(Text shown)
For the 1994-1995 contract, the Appellant changed its pricing
approach-it bid $12.50 for author's alterations and only $2 for
photocomposition.  Had it retained its $9 photocomposition price,
it would have been paid $7 per page more, which would have
brought its average per page price to the prior year's level.  As
the Board noted, while the Appellant was essentially free to
structure its bid as it chose, most of the tasks involved in
performing the contract involved photocomposition and
reimbursement for that work should have been realized through the
per page photocomposition charge rather than through author's
alterations charges; the Appellant could not "expect
reimbursement for author's alterations when the work performed is
not encompassed by the author's alterations line item of the
contract."  Qualitype, Inc., supra, at 10.
The third point again is based on the Appellant's prior billing
and GPO's payment of the Appellant's invoices.  In response to
the Appellant's argument that this established a prior course of
conduct which reflected the parties' interpretation of the "per
1,000 characters" phrase, the Board pointed out that the prior
course of dealing concept "requires that both parties have actual
knowledge of the prior course of dealing and of its significance
to the contract, Qualitype, Inc., supra, at 12, and held that the
evidence fell short of establishing that the GPO Contracting
Officer had actual or imputed knowledge of the Appellant's basis
for billing.  The Appellant describes the Board's treatment of
this issue as follows:
The Board found no course of conduct because neither the
contracting  officer nor the division empowered to pay invoices
reviewed the invoices.  Thus, the Board concluded there was no
"knowing" acceptance of the interpretation or payment policy-
since no one at GPO checks invoices.

(Dataset content)
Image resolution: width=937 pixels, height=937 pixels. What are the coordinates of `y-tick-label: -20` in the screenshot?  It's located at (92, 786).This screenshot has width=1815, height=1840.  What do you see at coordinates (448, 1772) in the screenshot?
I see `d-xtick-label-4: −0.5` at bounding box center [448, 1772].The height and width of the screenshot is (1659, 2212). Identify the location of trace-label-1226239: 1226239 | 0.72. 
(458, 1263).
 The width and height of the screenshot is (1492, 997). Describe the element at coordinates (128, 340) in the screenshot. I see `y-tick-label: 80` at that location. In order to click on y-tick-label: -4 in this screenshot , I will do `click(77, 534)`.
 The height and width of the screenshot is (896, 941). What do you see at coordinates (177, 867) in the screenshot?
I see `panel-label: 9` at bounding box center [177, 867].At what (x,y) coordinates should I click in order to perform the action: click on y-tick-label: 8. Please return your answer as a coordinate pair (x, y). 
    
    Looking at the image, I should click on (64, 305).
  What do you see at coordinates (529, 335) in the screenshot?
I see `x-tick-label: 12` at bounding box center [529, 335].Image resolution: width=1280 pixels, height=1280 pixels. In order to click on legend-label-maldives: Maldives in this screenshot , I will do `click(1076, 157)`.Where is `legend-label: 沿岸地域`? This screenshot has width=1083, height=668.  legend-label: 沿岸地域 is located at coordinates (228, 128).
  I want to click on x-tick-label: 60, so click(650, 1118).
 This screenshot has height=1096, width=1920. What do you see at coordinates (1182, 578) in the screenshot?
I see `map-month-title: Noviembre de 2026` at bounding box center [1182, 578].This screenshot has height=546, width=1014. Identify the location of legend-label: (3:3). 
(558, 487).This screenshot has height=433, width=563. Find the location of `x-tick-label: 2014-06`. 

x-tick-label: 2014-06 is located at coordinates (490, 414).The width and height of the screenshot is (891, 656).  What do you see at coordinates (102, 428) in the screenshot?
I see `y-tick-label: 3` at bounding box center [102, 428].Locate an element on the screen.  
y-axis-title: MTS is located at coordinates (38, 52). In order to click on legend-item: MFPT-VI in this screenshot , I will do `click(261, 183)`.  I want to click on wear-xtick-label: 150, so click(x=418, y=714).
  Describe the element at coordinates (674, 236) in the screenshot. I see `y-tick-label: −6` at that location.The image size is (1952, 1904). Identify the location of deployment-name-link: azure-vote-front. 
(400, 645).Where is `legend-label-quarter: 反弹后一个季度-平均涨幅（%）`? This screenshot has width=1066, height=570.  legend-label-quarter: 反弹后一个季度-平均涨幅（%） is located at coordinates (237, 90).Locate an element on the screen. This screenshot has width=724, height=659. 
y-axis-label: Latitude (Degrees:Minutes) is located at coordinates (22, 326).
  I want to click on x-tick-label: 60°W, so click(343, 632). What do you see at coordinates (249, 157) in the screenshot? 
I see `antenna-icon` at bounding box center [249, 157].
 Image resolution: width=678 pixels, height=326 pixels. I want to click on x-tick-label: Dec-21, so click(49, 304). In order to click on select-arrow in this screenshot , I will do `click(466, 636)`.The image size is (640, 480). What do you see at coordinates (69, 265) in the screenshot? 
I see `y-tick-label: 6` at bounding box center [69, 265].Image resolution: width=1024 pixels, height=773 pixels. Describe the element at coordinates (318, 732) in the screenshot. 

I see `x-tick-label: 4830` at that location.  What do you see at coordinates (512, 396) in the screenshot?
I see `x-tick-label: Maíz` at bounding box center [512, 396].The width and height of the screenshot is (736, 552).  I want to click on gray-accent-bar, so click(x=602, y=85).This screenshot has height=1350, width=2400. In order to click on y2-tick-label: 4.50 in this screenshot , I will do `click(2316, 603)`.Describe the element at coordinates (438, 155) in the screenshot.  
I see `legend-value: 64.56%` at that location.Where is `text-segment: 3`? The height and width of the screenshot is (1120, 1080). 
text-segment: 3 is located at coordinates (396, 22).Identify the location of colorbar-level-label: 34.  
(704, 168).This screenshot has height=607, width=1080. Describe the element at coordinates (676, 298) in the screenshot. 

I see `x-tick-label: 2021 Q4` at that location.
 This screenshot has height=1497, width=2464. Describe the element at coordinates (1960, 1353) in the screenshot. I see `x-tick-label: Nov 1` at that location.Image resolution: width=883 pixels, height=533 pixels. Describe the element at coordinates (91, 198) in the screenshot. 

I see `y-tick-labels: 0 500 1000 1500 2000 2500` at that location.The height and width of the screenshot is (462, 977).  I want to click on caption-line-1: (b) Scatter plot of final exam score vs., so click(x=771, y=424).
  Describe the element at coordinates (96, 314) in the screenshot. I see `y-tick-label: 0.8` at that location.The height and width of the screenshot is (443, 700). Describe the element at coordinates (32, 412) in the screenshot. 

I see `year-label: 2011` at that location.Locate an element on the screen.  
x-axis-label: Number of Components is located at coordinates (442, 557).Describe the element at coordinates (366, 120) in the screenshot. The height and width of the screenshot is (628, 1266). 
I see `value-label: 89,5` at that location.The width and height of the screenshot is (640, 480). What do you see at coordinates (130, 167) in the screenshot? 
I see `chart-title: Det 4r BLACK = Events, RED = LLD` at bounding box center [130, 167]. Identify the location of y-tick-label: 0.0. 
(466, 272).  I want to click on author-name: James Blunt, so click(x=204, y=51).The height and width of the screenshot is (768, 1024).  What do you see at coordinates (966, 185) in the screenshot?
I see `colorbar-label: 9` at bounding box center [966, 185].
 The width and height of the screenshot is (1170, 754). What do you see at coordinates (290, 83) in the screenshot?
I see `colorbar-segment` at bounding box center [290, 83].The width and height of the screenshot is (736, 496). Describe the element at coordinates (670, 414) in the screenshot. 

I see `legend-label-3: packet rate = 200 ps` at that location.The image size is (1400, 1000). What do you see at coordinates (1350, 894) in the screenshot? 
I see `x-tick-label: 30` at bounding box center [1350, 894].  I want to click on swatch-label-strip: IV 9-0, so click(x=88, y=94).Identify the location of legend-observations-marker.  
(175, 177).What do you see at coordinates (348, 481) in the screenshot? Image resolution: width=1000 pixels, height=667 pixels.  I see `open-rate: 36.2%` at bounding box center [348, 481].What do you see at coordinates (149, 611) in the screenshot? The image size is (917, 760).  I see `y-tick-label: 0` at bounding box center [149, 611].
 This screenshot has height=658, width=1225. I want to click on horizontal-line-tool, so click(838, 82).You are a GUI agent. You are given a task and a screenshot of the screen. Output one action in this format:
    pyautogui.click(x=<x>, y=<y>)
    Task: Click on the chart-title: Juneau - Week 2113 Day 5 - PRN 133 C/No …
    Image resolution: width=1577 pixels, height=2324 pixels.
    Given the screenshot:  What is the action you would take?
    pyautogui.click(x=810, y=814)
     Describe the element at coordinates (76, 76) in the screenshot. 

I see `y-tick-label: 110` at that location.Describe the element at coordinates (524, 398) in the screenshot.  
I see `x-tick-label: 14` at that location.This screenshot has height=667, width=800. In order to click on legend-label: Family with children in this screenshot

(How to complete this task)
Continue the passage about the printing contract dispute, starting right after its final sentence.

(Solved problem)
Accepting this conclusion would prevent any course of conduct
from establishing a contract pricing language interpretation.

The Board did not say that no one at GPO checks invoices.  In
fact, the Board described GPO's voucher/invoice review process
and noted the various scenarios under which this review occurs.
See Qualitype, Inc., supra, at 12-13.  The Board said only that
in this case it was clear from the hearing testimony that the
Contracting Officer had no actual knowledge of how the Appellant
was billing, and that the Appellant had failed to establish that
the Contracting Officer had such knowledge imputed from GPO's
Financial Management Service (FMS) (which initially reviews and
pays vouchers) because FMS, in light of the Appellant's prior
nominal pricing for author's alterations, itself did not know and
had no reason to know how the Appellant was billing for author's
alterations or to question the amounts billed.  Since, as
previously recognized by the Board, knowledge of a prior course
of dealing is an essential element of the presumption that a
prior course of dealing reflects what the parties intend contract
language to mean, see MPE Business Forms, Inc., GPOBCA 10-95
(August 16, 1996), slip op., 1996 WL 812877, and Publishers
Choice Book Mfg. Co., GPOBCA 4-84 (August 18, 1986), slip op.,
1986 WL 181457, the Board could only conclude in this case that
the Appellant's position was not supported by its prior course of
dealing theory.
The Appellant's "no meeting of the minds" approach stems from the
Board's decisions in MPE Business Forms, Inc., supra, and
Publishers Choice Book Mfg. Co., supra, in which the Board, after
holding that disputed contract language was not ambiguous,
nevertheless concluded that there was no meeting of the minds
between the parties and that therefore there was no binding
contract in place.  The Board then concluded that the contractor
in each case was entitled to be paid the reasonable value of what
it provided to the Government in accordance with quantum meruit
principles under an implied-in-fact contract theory.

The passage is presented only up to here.